Nas redes sociais e caixas de comentários do notíciário sobre a crise venezuelana, não é incomum a rotulação de Guaidó como "pau mandado" da "esquerda chavista". Muitos blogs da internet, alguns ligados ao governo de Maduro, ressaltam que o Vontade Popular, partido de Guaidó, é filiado à Internacional Socialista, portanto, "esquerdista".

Para que o brasileiro tenha uma ideia do que isso significa, é o mesmo status que o PSDB já buscou na entidade que reúne agremiações políticas de vários países comprometidas com o socialismo democrático, a social-democracia e os movimentos trabalhistas.

"Os US$ 20 milhões que nos são oferecidos pelos EUA como ajuda humanitária não é suficiente para um café da manhã", expressou no Twitter Henry Ramos Allup (AD), que reivindica nos bastidores o posto de presidente da Assembleia Nacional - pelo qual Guaidó alega ter direito de se encarregar da Presidência da República.

Ramos Allup presidia o Parlamento antes que o chavismo esvaziasse os poderes da AN e os transferisse a uma Assembleia Constituinte cuja formação foi boicotada pelos opositores.

A postagem foi interpretada por muitos como um sinal de descontentamento com a estratégia de Guaidó - baseada na oferta de anistia aos militares que abandonarem o apoio ao chavismo e o reconhecimento de um "governo de transição" pela comunidade internacional.

Repulsa aos partidos tradicionais tem origem na miséria dos anos 80 e 90

A crise do petróleo do início dos anos 70 enriqueceu a elite política do país, mas ampliou o número de miseráveis em progressão geométrica. A região da Grande Caracas inchou com a migração maciça de venezuelanos em busca de trabalho e passou a concentrar, espalhadas por suas encostas montanhosas, um terço da população da Venezuela.

A estabilidade política se baseava num acordo firmado entre os dois maiores partidos - Ação Democrática (centro-esquerda) e Copei (democrata-cristão). Pelo que era conhecido como "pacto de Punto Fijo", as duas forças políticas se alternavam no poder e controlavam os movimentos populares que poderiam causar turbulências sociais - em meio a quase 60% da população vivendo em situação de extrema pobreza, segundo dados de 1988 da Universidade Central da Venezuela.

A contenção de Punto Fijo se rompeu definitivamente em 1989, quando o preço internacional do petróleo estava em baixa e protestos contra medidas de austeridade se converteram em saques e o governo de Carlos Andrés Pérez (AD) ordenou às Forças Armadas que reprimissem o movimento, causando mais de 300 mortes - nunca se divulgou um número oficial.

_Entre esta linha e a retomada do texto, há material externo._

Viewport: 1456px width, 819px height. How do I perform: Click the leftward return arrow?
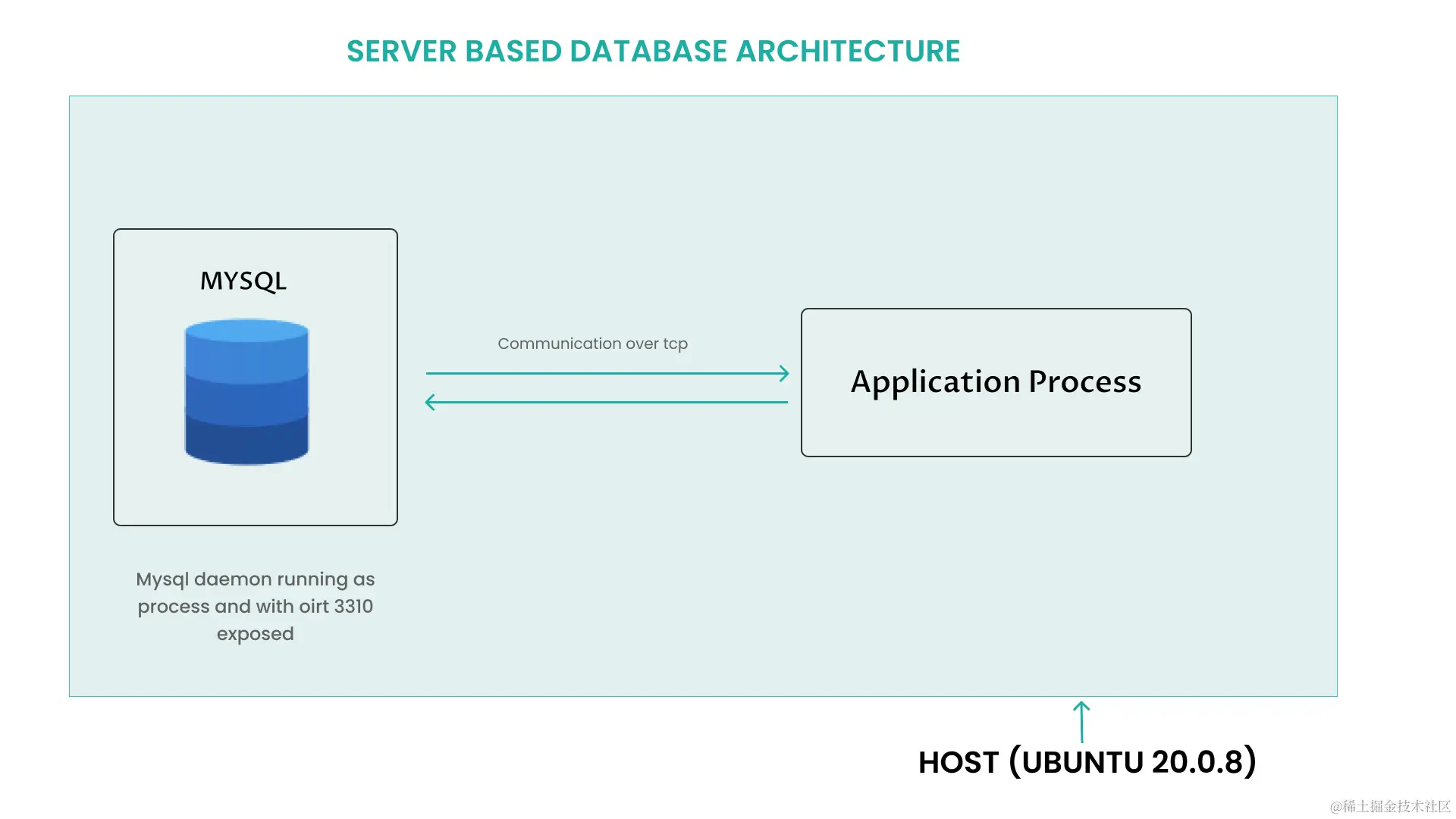pos(607,401)
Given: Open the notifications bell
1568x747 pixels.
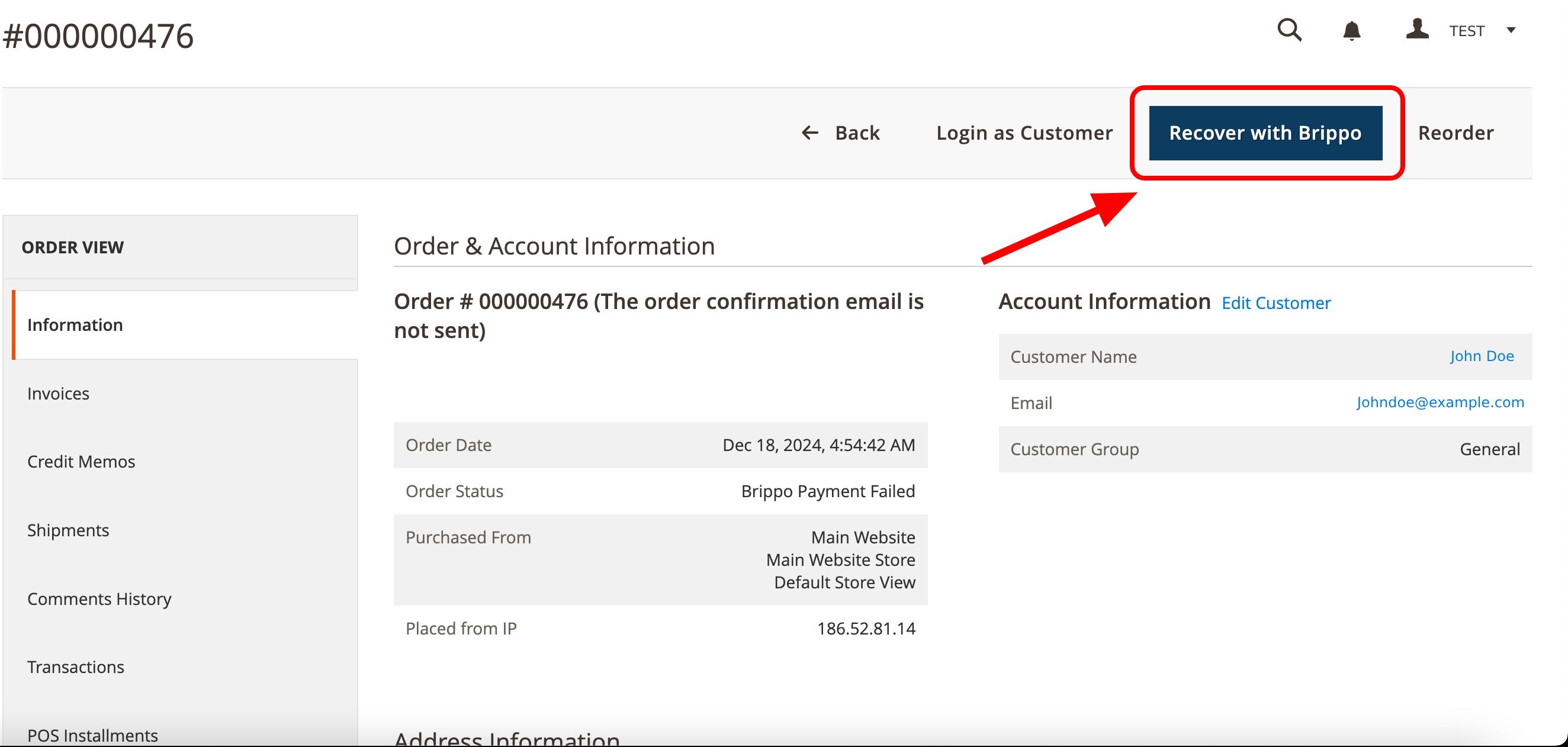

O episódio, conhecido como "caracaço", aprofundou a repulsa à elite política. A revolta contaminou os quartéis e o tenente-coronel Hugo Chávez lidera uma tentativa de golpe contra Andrés Pérez em 1992. O movimento fracassa e Chávez é preso, mas sua retórica de rebeldia contra o sistema político ganha popularidade e desacredita os partidos tradicionais.

Anistiado, o militar chega à presidência pelo voto seis anos depois, ao vencer no segundo turno presidencial uma ex-miss universo que também concorria por um partido antiesblishment. A AD e o Copei estavam destroçados.

Cultivando o desprezo aos políticos da era de Punto Fijo, Chávez saiu vitorioso de uma tentativa de golpe contra ele em 2002 e de um locaute que quase destruiu a indústria petrolífera - única atividade produtiva relevante da economia.

Com o aumento da demanda internacional por petróleo, a cotação se aproximou dos US$ 100 por barril, a receita do país aumentou e situação social se estabilizou. Mas novas baixas no preço da commodity revelaram uma nova elite política, desta vez ligada ao chavismo, e fizeram a aversão popular contra o governo central recrudescer.

Sem o carisma ou a habilidade de Chávez - morto de câncer em 2013 -, Maduro se tornou o alvo das críticas e revoltas populares.

A Mesa da Unidade Democrática (MUD) uniu os partidos de oposição a Chávez - da AD e Copei aos centro-esquerdistas Movimento ao Socialismo (MAS) e Pátria Para Todos (PPT) - em 2006, embora tenha sido fundada oficialmente em 2008.

Mas seus foros sempre foram marcados por divergências profundas, deserções e defecções.